19 de mayo de 1895
Campamento de Dos Ríos

José Martí

El testamento de Martí

En el campamento, en mangas de camisa, Martí escribe una carta al mexicano Manuel Mercado, su amigo entrañable. Le cuenta que todos los días corre peligro su vida, y que bien vale la pena darla por su país y por mi deber de impedir a tiempo, con la independencia de Cuba, que se extiendan por las Antillas los Estados Unidos y caigan, con esa fuerza más, sobre nuestras tierras de América. Cuanto hice hasta hoy, y haré, es para eso. En silencio ha tenido que ser... Derramando sangre, escribe Martí, los cubanos están impidiendo la anexión de los pueblos de nuestra América al Norte revuelto y brutal que los desprecia... Viví en el monstruo y le conozco las entrañas- y mi honda es la de David. Y más adelante: Esto es muerte o vida, y no cabe errar.
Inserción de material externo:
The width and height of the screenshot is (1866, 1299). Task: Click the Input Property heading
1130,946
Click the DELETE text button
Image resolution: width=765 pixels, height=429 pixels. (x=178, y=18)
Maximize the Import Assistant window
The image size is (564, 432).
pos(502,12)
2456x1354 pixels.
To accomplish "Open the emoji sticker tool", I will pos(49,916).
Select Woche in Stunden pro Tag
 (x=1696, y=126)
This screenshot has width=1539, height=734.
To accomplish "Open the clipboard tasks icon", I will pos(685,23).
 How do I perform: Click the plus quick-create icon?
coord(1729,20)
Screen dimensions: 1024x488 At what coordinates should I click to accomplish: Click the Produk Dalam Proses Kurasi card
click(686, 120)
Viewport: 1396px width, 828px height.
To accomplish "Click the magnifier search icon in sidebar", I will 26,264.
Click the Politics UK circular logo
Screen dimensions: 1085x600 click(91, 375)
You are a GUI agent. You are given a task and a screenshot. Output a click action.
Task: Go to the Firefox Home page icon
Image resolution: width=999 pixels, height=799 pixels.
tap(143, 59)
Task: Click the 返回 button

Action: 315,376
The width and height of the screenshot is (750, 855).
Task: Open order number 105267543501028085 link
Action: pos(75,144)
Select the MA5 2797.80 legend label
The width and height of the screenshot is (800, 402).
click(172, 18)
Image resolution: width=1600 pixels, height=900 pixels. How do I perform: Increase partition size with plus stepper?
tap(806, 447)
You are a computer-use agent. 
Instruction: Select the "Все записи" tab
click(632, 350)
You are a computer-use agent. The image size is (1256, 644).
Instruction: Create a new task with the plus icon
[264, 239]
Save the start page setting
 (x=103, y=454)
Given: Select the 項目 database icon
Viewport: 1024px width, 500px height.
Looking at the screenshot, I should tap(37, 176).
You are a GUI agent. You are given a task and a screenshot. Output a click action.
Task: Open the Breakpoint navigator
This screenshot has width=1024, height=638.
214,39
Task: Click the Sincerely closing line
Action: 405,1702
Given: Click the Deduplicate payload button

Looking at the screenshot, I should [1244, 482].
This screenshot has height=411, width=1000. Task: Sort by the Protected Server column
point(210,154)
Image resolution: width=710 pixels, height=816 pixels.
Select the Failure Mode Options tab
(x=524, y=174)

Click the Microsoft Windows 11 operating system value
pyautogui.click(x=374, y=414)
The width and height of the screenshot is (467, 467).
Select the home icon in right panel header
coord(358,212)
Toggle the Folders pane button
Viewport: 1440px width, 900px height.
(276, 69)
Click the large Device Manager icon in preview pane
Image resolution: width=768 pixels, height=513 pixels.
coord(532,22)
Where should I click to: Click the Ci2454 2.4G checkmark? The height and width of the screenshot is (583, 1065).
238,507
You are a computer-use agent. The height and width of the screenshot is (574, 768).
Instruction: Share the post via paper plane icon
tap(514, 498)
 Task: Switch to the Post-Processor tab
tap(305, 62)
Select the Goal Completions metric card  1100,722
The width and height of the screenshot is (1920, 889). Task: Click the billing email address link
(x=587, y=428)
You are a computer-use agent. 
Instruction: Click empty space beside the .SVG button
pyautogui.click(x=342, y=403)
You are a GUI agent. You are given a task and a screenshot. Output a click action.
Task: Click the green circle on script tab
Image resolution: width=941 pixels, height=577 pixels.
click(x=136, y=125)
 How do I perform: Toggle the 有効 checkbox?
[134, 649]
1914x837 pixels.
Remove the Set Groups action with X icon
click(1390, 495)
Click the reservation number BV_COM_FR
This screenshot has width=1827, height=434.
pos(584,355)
Después, cambia de tono. Tiene otras cosas que contar: Y ahora, le hablaré de mí. Pero la noche lo para, o quizás el pudor, no bien empieza a ofrecer a su amigo esos adentros del alma. Hay afectos de tan delicada honestidad... escribe, y eso es lo último que escribe.

Al mediodía siguiente, una bala lo voltea del caballo.